Reproduce the part of the listing that opens with the line containing "961x519 pixels. At" and closes with the line containing "click(x=370, y=5)", both of those lines included.

• Dataset:
═══
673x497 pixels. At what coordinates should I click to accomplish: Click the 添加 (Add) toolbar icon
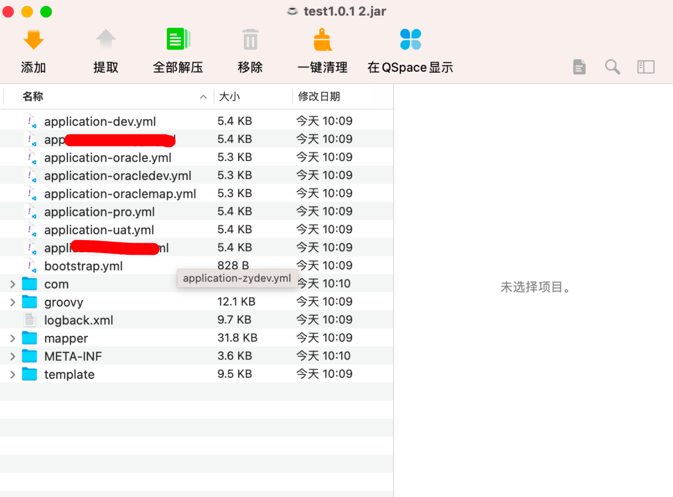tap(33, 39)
═══
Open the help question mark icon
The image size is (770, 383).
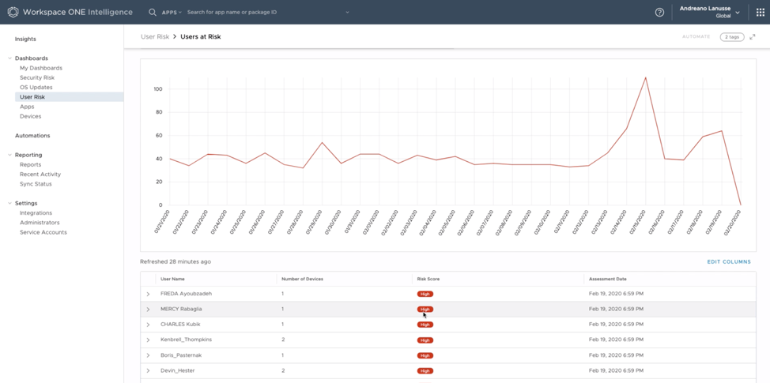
═══
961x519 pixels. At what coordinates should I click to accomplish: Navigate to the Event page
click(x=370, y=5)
═══
• Response to this exercise:
961x519 pixels. At what coordinates should I click to accomplish: Navigate to the Event page
click(x=370, y=5)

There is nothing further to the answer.